Imitation Learning for Manipulation: BC, DAgger, ACT

Why Imitation Learning for Manipulation?

In Part 1 of this series, we discussed grasping -- the problem of picking up a single object. But real-world manipulation is far more complex: feeding food into a box, inserting bolts into holes, opening bottle caps... These tasks involve long horizons, multiple steps, and are difficult to code by hand (hard-coding).

Imitation Learning (IL) solves this problem by: instead of coding each step, let the robot watch a person do it and learn from that.

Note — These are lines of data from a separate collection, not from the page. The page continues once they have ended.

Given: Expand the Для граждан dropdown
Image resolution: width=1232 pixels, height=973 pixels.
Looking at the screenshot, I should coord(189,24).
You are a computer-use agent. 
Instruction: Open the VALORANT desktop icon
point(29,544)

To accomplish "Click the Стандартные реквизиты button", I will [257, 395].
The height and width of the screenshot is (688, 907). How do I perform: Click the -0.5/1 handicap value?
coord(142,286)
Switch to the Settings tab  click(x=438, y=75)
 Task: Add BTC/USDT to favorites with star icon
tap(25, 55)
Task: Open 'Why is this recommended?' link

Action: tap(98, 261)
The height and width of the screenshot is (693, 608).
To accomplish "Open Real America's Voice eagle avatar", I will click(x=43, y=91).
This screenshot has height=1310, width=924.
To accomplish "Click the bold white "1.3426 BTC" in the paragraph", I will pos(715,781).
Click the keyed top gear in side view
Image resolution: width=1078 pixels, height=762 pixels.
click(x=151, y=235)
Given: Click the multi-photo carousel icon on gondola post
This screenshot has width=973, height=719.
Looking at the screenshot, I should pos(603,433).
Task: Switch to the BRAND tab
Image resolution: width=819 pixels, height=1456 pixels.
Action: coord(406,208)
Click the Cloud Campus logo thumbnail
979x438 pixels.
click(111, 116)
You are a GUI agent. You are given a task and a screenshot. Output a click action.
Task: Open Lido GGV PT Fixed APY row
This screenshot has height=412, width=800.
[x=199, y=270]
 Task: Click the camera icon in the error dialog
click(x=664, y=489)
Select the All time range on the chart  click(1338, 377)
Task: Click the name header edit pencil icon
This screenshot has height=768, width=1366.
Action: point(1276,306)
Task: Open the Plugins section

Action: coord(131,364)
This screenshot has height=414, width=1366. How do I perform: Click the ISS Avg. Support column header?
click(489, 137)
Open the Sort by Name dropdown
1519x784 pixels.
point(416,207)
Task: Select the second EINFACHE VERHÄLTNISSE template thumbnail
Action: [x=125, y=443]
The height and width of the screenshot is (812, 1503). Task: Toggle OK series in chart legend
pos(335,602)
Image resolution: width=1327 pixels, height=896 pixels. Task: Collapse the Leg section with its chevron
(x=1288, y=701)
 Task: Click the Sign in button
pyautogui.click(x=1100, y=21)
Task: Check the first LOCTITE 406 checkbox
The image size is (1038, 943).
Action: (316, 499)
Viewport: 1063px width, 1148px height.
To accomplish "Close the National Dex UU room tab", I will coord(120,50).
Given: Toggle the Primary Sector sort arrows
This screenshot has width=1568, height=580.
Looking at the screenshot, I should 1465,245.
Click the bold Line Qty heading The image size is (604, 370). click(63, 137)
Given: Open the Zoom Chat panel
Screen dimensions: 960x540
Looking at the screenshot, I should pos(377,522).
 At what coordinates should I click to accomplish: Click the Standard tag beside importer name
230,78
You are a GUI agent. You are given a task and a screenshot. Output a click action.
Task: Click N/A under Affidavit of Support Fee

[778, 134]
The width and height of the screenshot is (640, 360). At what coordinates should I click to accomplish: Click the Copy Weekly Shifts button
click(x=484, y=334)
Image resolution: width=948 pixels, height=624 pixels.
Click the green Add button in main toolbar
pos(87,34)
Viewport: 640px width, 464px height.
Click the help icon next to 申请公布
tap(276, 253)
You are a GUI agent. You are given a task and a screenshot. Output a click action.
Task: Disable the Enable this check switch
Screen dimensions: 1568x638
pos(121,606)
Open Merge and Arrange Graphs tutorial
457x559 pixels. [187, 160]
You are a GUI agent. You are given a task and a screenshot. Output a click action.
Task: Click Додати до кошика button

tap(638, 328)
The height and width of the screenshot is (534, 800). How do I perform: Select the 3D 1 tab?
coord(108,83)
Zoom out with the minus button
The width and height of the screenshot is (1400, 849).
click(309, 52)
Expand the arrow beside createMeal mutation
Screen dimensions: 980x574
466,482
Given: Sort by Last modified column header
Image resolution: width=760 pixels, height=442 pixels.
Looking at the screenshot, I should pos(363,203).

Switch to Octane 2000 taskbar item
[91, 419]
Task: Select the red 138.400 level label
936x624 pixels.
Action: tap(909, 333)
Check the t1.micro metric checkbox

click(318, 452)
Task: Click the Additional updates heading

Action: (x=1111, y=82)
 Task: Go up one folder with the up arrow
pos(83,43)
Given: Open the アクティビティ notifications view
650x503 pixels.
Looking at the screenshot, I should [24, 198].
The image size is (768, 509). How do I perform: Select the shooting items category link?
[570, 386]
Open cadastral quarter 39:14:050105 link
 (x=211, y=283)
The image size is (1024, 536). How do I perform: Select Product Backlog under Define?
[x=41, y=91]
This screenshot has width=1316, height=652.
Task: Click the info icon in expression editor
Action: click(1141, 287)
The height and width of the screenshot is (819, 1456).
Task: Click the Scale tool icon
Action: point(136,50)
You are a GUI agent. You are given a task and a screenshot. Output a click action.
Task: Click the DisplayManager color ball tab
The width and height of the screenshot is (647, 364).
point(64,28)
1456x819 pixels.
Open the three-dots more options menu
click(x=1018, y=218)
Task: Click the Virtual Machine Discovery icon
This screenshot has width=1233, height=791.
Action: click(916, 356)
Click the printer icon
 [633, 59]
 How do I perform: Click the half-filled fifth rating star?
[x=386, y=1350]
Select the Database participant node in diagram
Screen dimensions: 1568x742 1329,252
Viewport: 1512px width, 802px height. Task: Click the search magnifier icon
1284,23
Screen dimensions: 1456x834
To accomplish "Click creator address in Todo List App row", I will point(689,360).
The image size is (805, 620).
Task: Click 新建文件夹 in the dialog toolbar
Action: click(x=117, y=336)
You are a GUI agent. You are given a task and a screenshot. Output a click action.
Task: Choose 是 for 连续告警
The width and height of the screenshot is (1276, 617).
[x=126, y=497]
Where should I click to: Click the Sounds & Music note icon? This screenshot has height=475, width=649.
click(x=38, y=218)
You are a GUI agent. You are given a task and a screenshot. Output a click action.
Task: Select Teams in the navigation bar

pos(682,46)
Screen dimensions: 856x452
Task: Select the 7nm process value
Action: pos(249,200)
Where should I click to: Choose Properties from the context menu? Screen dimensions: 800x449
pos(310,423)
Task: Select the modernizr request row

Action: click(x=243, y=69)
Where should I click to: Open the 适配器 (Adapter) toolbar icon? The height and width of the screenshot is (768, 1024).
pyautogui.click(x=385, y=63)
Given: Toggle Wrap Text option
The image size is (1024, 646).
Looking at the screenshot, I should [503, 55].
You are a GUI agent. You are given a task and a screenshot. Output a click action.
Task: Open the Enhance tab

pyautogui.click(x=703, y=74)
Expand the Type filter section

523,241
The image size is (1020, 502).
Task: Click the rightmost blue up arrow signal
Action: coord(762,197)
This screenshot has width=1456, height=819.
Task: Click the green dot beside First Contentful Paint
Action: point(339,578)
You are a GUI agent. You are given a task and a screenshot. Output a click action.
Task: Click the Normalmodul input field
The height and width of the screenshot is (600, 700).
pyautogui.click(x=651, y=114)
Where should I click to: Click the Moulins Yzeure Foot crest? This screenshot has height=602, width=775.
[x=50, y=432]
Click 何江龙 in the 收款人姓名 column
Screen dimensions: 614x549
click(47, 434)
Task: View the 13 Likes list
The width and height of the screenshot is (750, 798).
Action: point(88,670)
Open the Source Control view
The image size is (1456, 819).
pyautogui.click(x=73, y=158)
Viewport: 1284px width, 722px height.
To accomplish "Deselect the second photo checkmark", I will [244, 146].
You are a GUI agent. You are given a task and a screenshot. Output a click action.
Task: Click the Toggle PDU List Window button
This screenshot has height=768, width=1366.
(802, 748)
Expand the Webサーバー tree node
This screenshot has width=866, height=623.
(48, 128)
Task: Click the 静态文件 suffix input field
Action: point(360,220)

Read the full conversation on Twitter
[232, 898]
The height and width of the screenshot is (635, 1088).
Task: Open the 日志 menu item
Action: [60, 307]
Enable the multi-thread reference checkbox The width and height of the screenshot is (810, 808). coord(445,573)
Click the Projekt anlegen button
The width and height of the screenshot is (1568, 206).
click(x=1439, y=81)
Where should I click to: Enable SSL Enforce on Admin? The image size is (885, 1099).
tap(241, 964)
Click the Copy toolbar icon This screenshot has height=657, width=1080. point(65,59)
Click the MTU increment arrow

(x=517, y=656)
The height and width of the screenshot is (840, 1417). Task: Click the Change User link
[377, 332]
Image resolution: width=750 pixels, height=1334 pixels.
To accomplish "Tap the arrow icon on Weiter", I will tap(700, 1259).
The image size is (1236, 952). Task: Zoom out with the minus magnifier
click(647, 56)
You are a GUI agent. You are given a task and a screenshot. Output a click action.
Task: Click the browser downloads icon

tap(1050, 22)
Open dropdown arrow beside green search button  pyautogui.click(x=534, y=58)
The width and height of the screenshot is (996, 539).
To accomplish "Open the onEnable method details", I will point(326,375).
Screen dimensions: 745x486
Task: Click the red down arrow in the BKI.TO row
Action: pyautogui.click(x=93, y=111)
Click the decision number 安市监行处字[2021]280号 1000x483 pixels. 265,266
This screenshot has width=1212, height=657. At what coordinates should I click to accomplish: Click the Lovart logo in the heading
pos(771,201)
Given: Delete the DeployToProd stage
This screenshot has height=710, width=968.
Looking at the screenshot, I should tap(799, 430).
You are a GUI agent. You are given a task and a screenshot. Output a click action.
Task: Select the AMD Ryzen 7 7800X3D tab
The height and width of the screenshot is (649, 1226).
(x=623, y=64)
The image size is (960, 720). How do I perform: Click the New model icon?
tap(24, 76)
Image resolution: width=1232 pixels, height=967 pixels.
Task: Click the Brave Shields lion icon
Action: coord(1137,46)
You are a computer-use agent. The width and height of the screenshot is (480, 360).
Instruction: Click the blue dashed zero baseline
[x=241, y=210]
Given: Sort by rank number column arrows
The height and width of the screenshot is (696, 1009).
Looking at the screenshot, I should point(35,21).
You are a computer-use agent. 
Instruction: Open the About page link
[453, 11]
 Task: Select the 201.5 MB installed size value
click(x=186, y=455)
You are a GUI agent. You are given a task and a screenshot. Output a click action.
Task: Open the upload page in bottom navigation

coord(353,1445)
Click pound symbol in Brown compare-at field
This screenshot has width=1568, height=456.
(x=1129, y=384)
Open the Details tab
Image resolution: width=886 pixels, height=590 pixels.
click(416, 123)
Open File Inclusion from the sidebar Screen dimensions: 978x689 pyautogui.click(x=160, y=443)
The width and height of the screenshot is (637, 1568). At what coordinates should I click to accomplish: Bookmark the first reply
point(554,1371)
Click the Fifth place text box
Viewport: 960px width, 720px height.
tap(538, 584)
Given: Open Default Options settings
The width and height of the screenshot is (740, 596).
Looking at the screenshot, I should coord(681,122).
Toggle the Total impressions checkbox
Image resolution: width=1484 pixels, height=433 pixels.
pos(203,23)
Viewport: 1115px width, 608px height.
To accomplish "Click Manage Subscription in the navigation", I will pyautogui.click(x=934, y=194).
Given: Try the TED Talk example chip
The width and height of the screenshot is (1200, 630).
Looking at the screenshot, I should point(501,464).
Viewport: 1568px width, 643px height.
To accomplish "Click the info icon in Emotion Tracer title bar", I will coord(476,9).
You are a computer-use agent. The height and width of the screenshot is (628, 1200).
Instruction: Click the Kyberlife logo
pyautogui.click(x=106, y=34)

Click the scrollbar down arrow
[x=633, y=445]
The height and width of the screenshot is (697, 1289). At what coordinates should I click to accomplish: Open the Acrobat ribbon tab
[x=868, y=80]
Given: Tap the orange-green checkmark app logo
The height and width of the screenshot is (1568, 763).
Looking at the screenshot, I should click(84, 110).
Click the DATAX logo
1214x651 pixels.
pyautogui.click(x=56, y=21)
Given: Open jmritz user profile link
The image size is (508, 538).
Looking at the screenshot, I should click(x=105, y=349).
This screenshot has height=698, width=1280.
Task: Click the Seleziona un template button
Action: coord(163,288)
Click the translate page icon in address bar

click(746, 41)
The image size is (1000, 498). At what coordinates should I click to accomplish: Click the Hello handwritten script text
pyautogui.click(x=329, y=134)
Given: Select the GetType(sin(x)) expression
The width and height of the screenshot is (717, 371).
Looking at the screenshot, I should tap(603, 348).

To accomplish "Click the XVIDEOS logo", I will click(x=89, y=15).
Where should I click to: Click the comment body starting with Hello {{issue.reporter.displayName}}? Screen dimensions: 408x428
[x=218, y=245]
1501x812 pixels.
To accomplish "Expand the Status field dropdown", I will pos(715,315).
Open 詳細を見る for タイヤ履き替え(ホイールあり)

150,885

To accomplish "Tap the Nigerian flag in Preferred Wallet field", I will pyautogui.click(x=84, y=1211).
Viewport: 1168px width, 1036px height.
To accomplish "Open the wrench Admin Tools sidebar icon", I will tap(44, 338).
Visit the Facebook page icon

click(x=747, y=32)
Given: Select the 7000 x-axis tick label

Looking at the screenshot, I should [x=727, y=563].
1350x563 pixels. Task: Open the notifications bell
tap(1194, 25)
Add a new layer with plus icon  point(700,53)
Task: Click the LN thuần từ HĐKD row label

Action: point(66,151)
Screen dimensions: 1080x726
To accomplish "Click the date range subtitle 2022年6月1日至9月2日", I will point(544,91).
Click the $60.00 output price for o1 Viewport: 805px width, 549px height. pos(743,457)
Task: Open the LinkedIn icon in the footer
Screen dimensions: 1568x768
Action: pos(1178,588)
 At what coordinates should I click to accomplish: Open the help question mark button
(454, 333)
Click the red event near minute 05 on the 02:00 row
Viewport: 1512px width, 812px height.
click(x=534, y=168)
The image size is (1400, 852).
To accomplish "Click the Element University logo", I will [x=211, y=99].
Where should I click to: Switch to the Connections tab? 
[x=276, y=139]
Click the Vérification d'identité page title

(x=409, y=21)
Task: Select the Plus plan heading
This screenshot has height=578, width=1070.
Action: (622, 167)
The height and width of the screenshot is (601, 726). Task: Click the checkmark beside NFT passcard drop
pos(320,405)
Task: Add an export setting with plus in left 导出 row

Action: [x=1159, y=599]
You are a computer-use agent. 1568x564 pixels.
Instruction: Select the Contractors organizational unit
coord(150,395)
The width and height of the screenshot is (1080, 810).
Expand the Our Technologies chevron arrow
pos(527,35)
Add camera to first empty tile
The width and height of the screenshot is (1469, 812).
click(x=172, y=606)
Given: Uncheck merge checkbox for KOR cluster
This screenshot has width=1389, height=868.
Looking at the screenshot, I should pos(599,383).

A human teleoperates the robot to perform the task 50-100 times, collecting data, then train the policy via supervised learning.

It sounds simple, but challenges like distribution shift, multimodal actions, and compounding errors make IL more nuanced. This post covers the journey from basics (Behavioral Cloning) to state-of-the-art (ACT), with practical code and real-world tips.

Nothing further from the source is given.